Collected data entries:
● ● ● ●
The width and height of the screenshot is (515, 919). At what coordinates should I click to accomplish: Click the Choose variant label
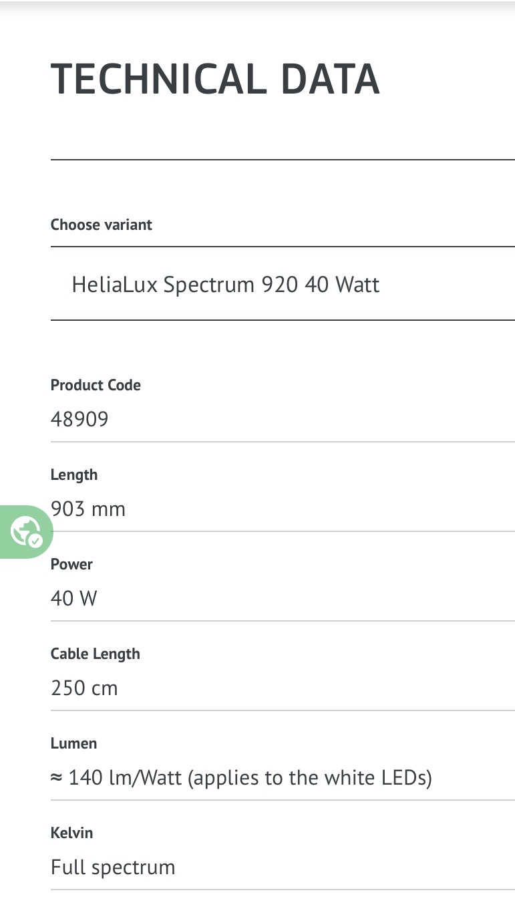click(102, 225)
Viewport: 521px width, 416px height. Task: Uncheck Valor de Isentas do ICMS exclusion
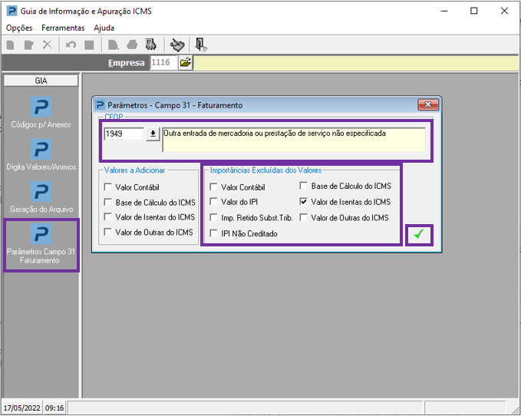click(305, 202)
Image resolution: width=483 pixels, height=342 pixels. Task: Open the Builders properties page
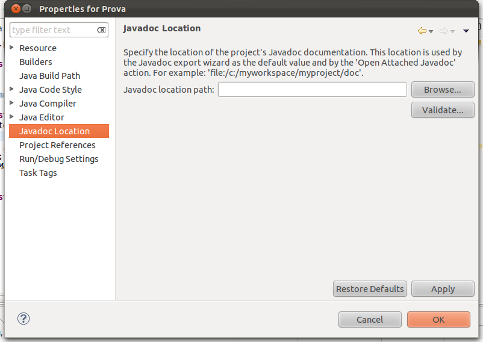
● ● ● ●
Give back the records above word for word, minus any image they hold.

The width and height of the screenshot is (515, 919). At what coordinates should I click to accomplish: Click the Choose variant label
click(102, 225)
Viewport: 521px width, 416px height. Task: Uncheck Valor de Isentas do ICMS exclusion
click(305, 202)
Image resolution: width=483 pixels, height=342 pixels. Task: Open the Builders properties page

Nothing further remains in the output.